# What you should do
If a line in the entries below includes "each", show that line.
━━━ Record extracts
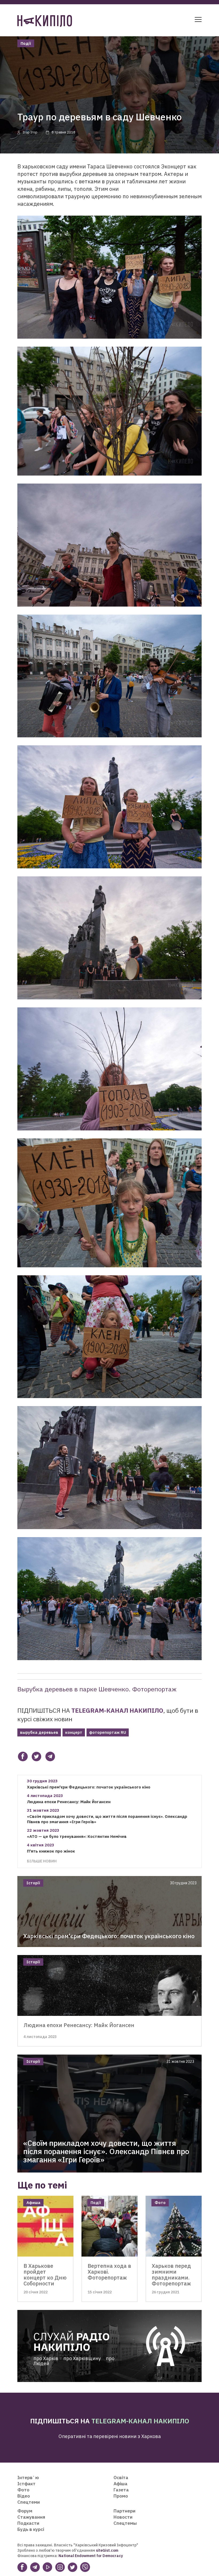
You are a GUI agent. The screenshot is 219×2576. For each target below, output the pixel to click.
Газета (121, 2490)
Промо (121, 2496)
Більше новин (42, 1861)
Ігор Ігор (30, 132)
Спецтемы (125, 2523)
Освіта (121, 2477)
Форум (24, 2511)
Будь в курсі (30, 2529)
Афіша (120, 2484)
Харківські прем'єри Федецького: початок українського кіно (88, 1787)
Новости (123, 2517)
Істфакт (26, 2484)
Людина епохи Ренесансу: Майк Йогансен (69, 1801)
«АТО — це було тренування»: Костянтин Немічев (77, 1836)
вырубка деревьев (39, 1732)
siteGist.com (107, 2550)
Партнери (124, 2511)
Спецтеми (28, 2502)
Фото (23, 2490)
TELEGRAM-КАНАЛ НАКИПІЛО (117, 1710)
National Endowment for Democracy (90, 2555)
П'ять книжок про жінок (51, 1851)
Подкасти (28, 2523)
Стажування (31, 2517)
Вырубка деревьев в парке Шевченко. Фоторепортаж (97, 1689)
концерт (73, 1732)
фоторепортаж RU (107, 1732)
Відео (23, 2496)
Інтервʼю (28, 2477)
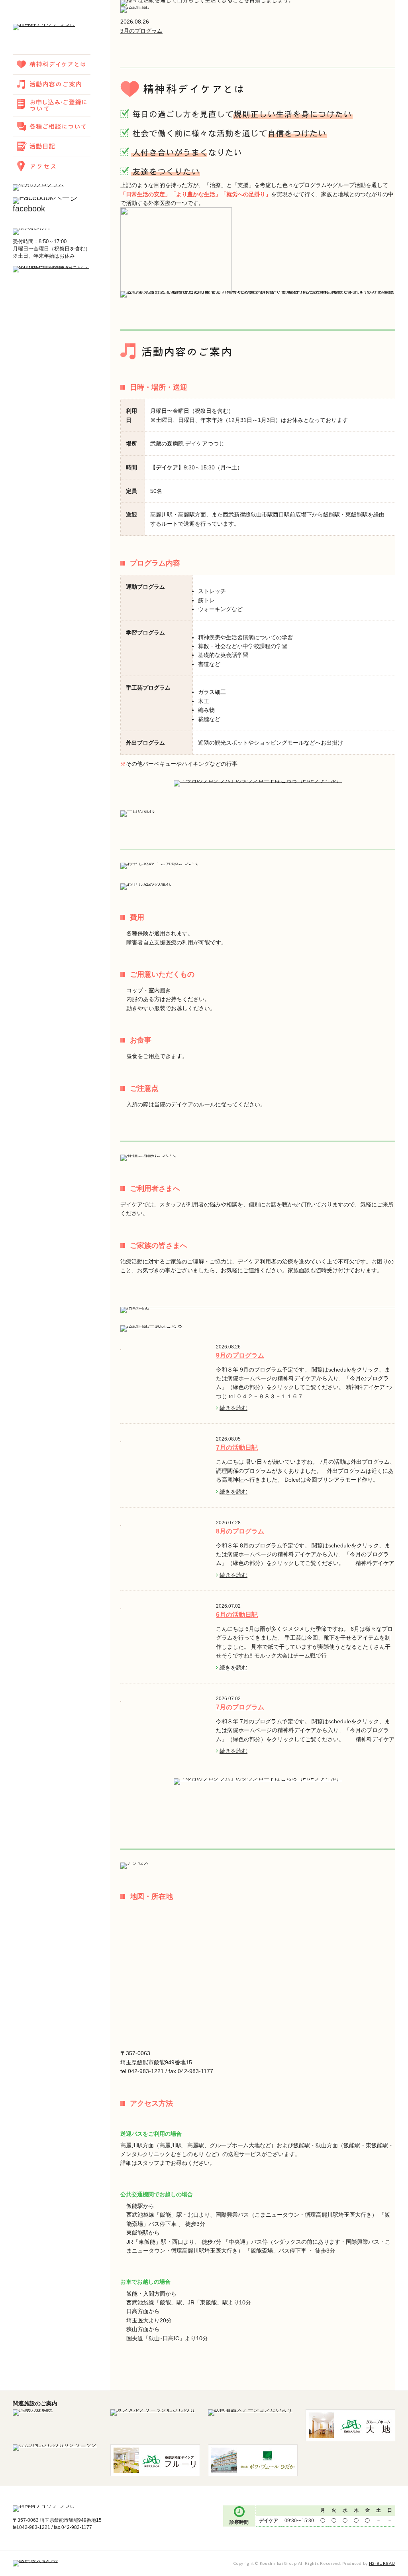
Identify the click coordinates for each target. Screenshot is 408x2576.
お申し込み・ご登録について (51, 105)
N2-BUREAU (382, 2563)
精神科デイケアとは (51, 64)
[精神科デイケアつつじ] (44, 27)
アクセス (51, 166)
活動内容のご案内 (51, 84)
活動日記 (51, 146)
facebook (29, 208)
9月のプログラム (141, 31)
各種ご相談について (51, 126)
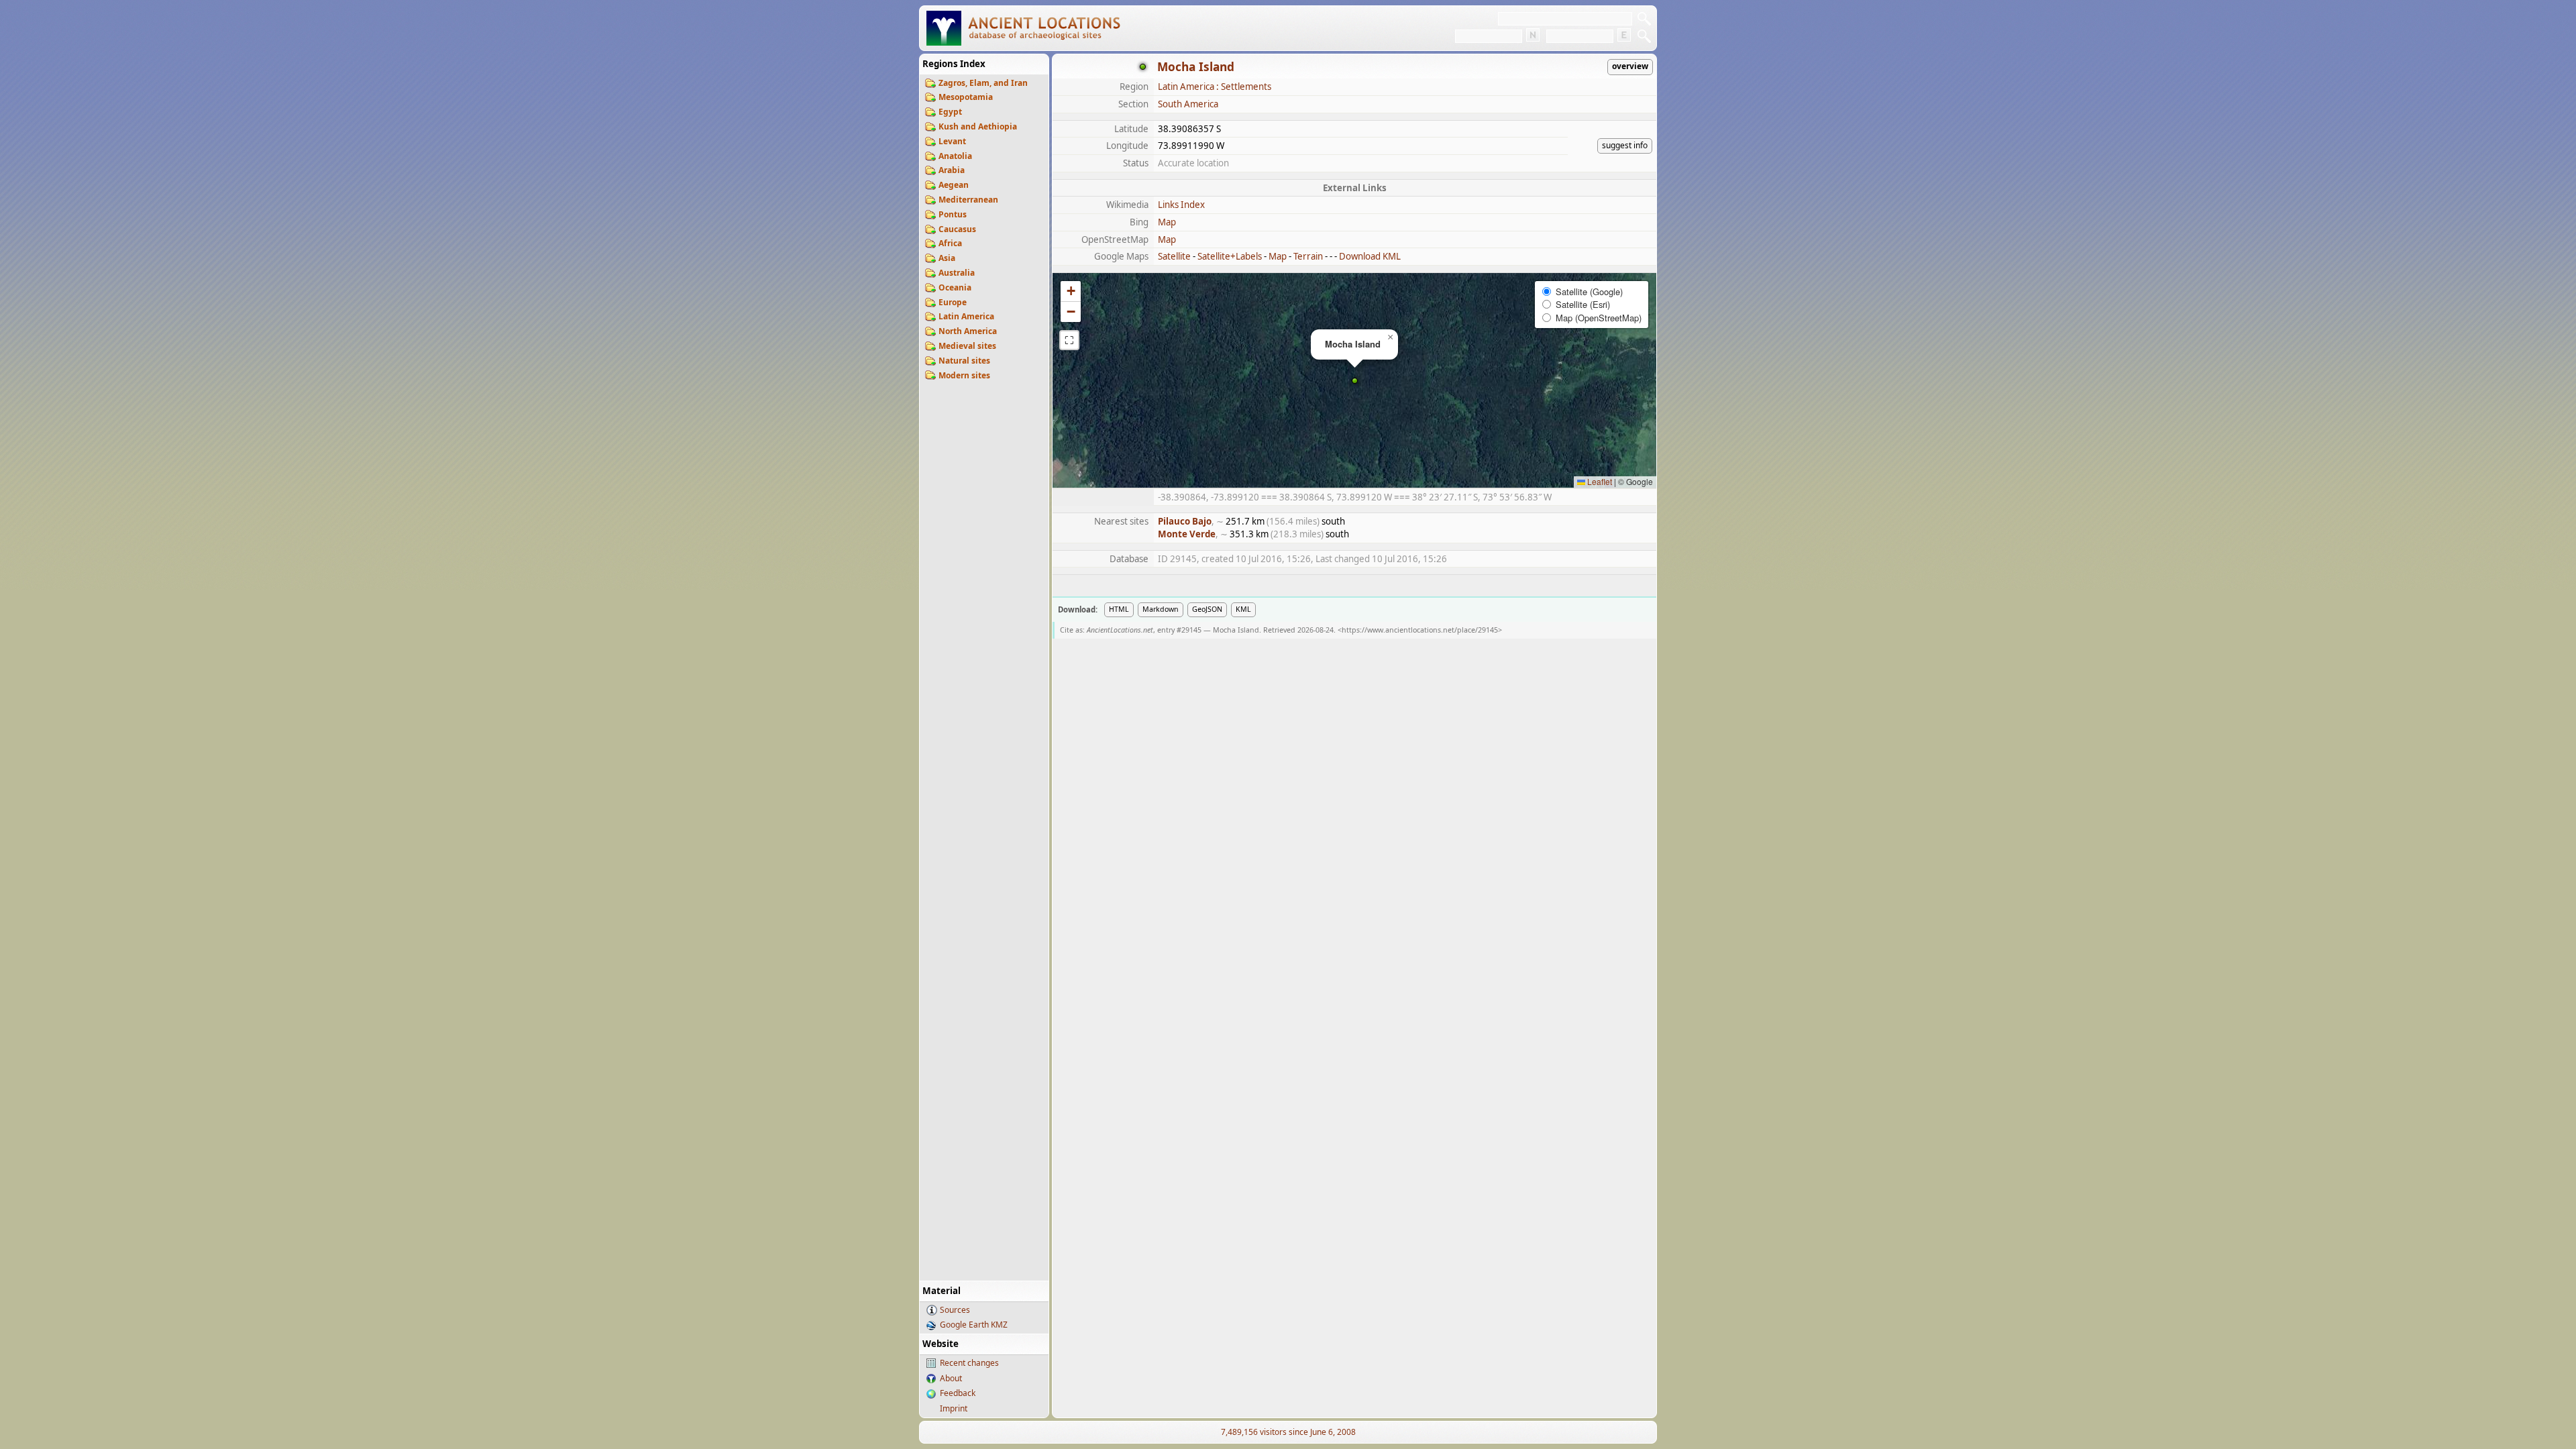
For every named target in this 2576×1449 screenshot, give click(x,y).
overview (1630, 66)
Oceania (954, 287)
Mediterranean (968, 199)
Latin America (966, 316)
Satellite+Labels (1229, 256)
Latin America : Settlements (1214, 86)
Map (1167, 222)
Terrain (1308, 256)
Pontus (952, 214)
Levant (952, 141)
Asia (946, 258)
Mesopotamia (965, 97)
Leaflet (1598, 481)
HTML (1119, 609)
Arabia (951, 170)
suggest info (1625, 145)
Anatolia (955, 156)
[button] (1355, 381)
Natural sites (964, 360)
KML (1243, 609)
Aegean (953, 185)
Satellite (1174, 256)
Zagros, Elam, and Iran (983, 83)
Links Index (1181, 205)
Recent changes (969, 1362)
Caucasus (957, 229)
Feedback (957, 1393)
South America (1188, 104)
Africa (950, 243)
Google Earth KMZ (974, 1324)
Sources (955, 1310)
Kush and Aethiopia (977, 126)
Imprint (953, 1408)
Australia (956, 272)
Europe (952, 302)
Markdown (1160, 609)
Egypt (950, 111)
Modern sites (964, 375)
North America (967, 331)
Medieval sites (967, 346)
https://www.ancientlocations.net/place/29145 (1420, 630)
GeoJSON (1207, 609)
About (951, 1378)
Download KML (1370, 256)
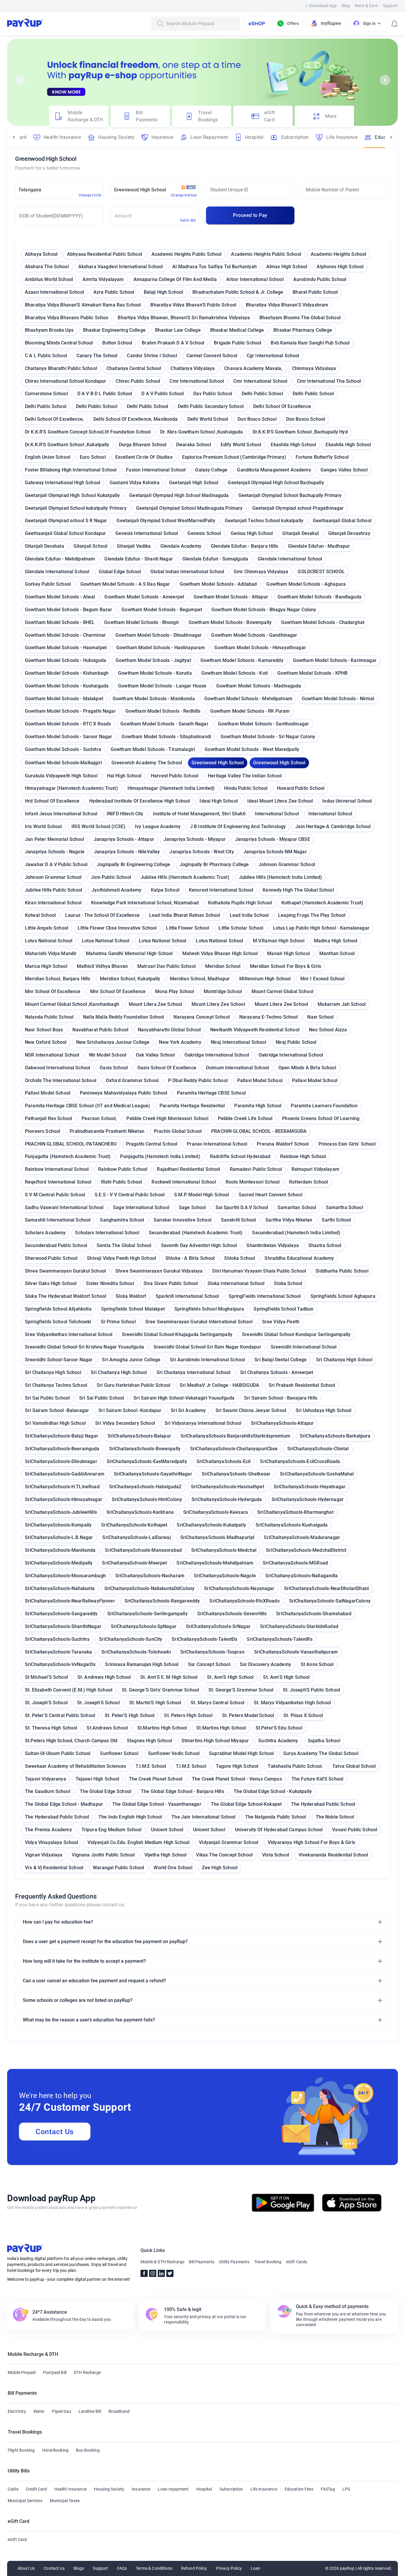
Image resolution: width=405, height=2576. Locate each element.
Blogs (79, 2568)
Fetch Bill (188, 220)
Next (385, 80)
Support (390, 5)
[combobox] (201, 23)
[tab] (79, 116)
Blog (346, 5)
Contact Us (55, 2131)
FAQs (122, 2568)
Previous (20, 80)
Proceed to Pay (250, 215)
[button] (202, 1922)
━━━━━━
# Solution to this problem
You are a GUI agent. The screenshot is 219×2576. For each target below, output the pixel to click.
Identify the click coordinates for each target. Screenshot is 408x2576.
Image resolution: width=405, height=2576. Locate each element.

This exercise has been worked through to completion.